What is being asked
Lines below containing the word "selector" should be copied out.

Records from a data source
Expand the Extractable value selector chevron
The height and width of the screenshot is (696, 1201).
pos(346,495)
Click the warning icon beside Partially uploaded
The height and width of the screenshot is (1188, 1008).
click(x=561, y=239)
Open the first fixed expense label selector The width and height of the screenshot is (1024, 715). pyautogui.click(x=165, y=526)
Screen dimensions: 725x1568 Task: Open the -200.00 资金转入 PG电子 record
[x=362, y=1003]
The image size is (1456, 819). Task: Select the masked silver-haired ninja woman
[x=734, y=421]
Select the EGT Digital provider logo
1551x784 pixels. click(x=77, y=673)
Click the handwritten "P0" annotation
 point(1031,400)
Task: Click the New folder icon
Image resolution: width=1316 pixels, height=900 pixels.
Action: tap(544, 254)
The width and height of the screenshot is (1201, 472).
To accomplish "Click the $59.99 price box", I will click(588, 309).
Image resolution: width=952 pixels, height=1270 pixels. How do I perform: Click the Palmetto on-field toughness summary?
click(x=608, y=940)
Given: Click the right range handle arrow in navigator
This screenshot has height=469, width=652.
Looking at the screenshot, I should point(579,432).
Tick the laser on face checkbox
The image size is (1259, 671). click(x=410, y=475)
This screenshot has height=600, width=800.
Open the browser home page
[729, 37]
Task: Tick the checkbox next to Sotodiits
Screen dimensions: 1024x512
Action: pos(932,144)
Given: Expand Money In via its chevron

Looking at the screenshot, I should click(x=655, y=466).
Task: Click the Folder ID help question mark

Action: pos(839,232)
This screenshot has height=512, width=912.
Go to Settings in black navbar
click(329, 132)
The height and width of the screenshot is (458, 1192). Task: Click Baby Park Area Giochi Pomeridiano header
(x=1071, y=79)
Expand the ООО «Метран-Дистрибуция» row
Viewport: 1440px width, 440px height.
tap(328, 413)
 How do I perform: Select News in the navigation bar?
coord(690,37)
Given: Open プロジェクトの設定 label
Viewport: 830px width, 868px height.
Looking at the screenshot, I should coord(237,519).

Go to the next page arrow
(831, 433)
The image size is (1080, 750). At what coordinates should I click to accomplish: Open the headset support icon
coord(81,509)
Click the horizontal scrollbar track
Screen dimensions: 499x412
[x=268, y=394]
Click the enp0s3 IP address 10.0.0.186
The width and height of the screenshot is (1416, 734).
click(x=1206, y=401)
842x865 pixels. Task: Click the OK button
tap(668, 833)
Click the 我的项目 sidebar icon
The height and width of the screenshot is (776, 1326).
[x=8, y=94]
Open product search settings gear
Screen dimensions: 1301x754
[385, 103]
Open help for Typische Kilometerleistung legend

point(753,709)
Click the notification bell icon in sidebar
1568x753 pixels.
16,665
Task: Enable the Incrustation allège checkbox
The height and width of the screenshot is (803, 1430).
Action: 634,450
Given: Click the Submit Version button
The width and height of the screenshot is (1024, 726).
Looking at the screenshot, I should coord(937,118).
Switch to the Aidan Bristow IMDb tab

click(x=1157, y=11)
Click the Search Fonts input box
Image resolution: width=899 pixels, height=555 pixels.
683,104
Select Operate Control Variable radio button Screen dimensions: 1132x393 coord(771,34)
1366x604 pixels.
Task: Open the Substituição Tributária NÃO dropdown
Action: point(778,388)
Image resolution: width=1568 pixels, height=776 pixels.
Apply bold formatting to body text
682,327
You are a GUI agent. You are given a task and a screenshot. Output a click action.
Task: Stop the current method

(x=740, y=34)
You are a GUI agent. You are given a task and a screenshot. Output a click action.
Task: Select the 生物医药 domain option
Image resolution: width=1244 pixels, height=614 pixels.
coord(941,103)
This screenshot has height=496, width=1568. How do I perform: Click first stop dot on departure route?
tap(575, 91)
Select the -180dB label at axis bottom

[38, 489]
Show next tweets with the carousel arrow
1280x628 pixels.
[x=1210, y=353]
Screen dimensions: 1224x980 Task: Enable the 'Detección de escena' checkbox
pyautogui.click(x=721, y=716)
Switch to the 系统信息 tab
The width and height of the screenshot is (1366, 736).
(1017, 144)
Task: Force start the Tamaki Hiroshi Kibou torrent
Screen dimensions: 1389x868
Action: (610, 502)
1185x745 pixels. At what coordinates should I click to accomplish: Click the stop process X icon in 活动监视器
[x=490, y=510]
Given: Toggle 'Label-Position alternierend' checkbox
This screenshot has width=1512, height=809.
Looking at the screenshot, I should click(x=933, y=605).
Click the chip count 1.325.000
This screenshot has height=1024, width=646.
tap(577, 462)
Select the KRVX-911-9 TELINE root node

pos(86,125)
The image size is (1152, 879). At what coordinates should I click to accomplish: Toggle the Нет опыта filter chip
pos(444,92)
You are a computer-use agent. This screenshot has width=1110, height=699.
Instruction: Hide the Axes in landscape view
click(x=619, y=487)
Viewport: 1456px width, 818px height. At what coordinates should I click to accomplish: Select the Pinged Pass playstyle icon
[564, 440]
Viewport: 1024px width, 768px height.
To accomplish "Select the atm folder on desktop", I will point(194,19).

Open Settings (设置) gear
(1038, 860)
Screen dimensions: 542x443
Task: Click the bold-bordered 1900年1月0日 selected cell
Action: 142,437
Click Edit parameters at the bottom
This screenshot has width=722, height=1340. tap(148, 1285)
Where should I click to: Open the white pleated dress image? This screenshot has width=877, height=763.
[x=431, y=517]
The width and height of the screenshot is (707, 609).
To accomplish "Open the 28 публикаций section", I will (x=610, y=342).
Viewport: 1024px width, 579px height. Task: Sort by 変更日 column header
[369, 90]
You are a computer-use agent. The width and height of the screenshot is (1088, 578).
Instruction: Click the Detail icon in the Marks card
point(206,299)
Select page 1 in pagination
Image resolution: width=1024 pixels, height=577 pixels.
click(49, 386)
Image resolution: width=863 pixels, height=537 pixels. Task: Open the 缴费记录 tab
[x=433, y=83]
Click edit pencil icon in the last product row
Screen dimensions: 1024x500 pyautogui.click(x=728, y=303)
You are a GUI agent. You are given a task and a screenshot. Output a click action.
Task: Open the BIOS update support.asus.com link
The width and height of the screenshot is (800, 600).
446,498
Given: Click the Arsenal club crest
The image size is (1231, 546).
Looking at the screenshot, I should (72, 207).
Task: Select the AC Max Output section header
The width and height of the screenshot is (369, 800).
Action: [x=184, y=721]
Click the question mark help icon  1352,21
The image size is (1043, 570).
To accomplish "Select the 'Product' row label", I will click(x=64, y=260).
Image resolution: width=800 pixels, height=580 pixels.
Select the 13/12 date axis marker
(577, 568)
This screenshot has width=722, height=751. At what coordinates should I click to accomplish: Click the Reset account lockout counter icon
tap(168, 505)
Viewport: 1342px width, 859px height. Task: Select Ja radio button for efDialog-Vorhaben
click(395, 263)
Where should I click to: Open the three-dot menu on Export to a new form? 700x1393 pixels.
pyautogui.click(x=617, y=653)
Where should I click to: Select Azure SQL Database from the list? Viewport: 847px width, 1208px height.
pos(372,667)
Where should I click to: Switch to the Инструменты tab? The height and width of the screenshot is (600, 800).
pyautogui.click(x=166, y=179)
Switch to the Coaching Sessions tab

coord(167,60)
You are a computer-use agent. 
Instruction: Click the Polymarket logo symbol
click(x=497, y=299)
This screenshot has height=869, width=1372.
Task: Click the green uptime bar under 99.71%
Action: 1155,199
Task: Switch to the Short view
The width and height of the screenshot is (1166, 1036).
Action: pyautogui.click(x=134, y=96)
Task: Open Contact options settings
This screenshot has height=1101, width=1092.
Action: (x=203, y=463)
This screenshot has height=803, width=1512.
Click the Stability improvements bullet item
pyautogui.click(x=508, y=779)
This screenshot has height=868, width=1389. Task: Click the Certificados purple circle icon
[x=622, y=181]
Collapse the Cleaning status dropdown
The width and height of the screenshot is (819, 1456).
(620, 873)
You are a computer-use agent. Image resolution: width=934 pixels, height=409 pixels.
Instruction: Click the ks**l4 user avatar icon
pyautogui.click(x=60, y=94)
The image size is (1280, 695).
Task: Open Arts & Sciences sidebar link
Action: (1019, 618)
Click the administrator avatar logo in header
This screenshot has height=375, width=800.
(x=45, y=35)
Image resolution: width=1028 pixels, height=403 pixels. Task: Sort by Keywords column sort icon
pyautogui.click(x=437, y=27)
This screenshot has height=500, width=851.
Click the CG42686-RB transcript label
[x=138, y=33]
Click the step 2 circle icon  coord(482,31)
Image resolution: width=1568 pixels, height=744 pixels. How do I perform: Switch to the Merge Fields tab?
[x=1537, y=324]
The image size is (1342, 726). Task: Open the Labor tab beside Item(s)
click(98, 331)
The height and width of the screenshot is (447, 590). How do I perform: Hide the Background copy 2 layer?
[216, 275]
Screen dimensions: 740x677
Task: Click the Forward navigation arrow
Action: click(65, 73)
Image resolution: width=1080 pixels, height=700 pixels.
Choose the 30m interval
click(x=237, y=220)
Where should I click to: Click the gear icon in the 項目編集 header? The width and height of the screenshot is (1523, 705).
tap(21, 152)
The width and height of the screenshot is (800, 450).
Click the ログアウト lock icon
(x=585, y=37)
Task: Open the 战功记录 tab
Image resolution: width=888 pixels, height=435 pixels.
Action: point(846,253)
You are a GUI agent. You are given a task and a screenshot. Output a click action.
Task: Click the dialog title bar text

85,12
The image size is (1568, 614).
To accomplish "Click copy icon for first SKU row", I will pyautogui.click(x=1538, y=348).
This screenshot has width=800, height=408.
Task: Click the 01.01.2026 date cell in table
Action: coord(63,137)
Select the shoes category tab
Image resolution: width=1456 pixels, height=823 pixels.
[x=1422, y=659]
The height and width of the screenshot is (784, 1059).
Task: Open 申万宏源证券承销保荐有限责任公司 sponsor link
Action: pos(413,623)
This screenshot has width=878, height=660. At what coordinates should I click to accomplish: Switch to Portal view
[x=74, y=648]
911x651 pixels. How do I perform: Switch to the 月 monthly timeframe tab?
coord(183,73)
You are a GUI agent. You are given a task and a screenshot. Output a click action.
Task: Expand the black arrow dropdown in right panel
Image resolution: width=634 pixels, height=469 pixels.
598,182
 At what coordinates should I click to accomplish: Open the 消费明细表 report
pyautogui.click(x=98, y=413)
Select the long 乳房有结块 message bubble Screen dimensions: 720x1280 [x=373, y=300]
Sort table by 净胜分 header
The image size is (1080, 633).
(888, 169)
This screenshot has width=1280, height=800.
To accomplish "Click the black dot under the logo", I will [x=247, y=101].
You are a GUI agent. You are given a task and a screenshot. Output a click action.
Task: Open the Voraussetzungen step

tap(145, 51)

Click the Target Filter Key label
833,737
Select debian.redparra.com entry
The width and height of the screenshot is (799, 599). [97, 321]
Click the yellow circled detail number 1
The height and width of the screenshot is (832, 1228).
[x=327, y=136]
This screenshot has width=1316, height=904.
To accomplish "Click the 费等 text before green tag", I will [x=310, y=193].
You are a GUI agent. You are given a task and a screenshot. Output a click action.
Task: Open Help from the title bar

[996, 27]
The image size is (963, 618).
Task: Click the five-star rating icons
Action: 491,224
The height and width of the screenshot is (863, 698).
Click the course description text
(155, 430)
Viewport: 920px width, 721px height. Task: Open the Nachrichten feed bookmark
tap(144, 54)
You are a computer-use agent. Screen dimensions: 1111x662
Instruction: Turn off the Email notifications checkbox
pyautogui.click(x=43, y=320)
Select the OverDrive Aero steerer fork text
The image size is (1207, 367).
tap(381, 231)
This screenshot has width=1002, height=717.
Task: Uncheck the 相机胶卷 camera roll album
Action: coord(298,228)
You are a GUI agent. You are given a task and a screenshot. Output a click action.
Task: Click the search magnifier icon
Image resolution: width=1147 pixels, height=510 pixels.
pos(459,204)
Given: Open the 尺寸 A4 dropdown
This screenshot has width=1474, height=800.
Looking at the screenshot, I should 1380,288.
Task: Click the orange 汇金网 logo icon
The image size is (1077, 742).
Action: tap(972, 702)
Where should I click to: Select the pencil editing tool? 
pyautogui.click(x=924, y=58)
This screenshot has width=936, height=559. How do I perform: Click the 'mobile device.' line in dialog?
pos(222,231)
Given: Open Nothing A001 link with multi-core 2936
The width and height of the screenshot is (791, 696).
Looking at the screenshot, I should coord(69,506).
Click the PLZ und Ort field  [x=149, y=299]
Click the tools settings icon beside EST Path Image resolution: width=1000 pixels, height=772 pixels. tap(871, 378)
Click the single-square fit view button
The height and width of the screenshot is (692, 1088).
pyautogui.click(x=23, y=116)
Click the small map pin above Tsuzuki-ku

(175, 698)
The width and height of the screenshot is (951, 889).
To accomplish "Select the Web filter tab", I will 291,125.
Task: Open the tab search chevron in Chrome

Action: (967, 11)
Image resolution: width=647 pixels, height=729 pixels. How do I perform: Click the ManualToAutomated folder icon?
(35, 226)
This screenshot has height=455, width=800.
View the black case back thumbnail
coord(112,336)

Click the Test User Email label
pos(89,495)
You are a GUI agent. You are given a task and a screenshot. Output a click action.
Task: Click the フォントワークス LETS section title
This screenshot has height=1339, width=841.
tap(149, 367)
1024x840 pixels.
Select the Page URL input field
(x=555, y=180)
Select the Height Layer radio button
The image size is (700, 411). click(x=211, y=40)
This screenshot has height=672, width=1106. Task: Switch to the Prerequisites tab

Exercise solution
Expand the Extractable value selector chevron
Open the first fixed expense label selector The width and height of the screenshot is (1024, 715). pyautogui.click(x=165, y=526)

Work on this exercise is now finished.